Government troops had killed “a large number of terrorists” on Tuesday as fighting continued, parliament Speaker Oleksandr Turchynov told lawmakers in Kiev. President-elect Petro Poroshenko has vowed to wipe out the insurgents and re-establish order after winning the vote in a May 25 election.
“Fighting seems to have intensified,” Timothy Ash, head of emerging-markets research at Standard Bank in London, said on Tuesday. “The market seems oblivious to the risks, but the longer this conflict on the ground drags on, with yet more casualties, the closer we get to a former Yugoslav point of no return.”

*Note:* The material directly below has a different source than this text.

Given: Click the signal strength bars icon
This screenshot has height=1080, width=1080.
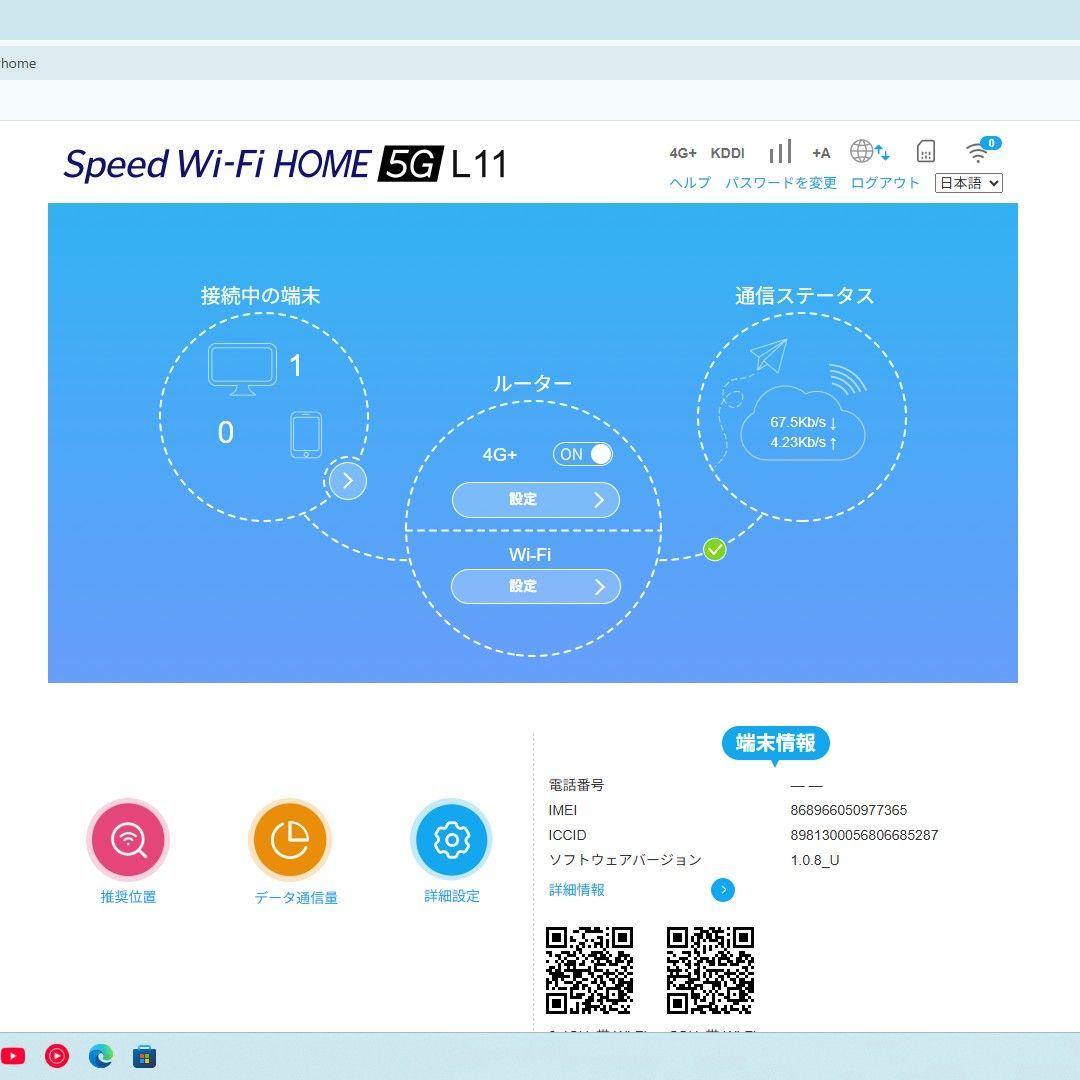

Moody’s Investors Service downgraded Ukrainian bonds three times in the past nine months, with the last cut in April taking the credit rating to Caa3, nine steps below investment grade and on par with Greece. The country has $20.8bn of principal and interest payments coming due this year and next, including the note which matured on Wednesday, data compiled by Bloomberg shows.
Ukraine’s government ordered the repayment of the notes due and is preparing to repay $1.6bn of notes from state utility Nak Naftogaz Ukrainy maturing in September, according to Halyna Pakhachuk, head of the finance ministry’s debt department in Kiev. The country sought to offer international bonds when violence in the east subsided.

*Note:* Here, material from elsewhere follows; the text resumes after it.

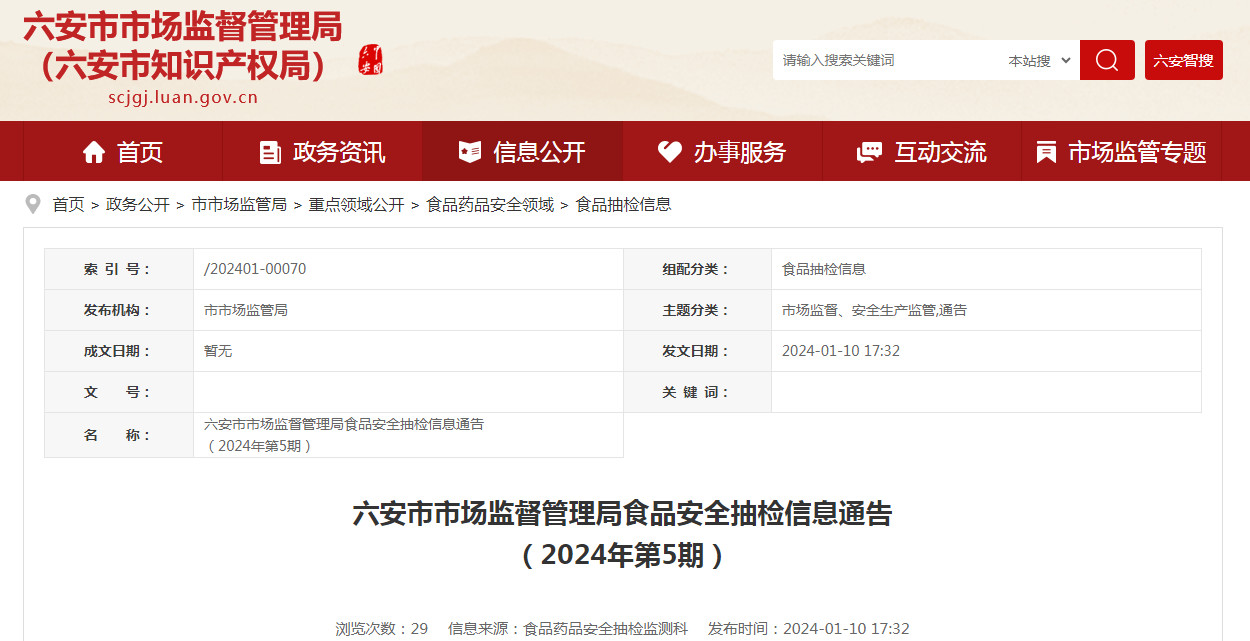Open the 市市场监管局 breadcrumb link
Screen dimensions: 1250x641
point(239,204)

“I strongly hope that the civil conflict in Ukraine will be stabilised and markets will allow us to borrow internationally on reasonable terms,” Pakhachuk said. “But at this moment, Ukraine’s credit ratings are like a millstone around our neck.”
Société Générale raised Ukrainian sovereign debt to overweight on May 28 from a previous neutral stance, according to a research note from Regis Chatellier, a director of emerging-markets credit strategy.
“Ukrainian euro bonds may not rally further but the yield remains attractive given the substantially reduced geopolitical risks,” Chatellier said on Tuesday.
Russian President Vladimir Putin, who faces sanctions from the US and Europe, had withdrawn most of his forces massed on Ukraine’s border, US Defence Department said on May 30.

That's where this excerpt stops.